--- Problem description ---
An exact copy of every record is needed.

--- Records shown ---

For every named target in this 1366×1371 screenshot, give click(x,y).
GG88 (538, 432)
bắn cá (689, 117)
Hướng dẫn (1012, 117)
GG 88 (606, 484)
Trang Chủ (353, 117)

--- Answer space ---
For every named target in this 1366×1371 screenshot, give click(x,y).
GG88 (538, 432)
bắn cá (689, 117)
Hướng dẫn (1012, 117)
GG 88 (606, 484)
Trang Chủ (353, 117)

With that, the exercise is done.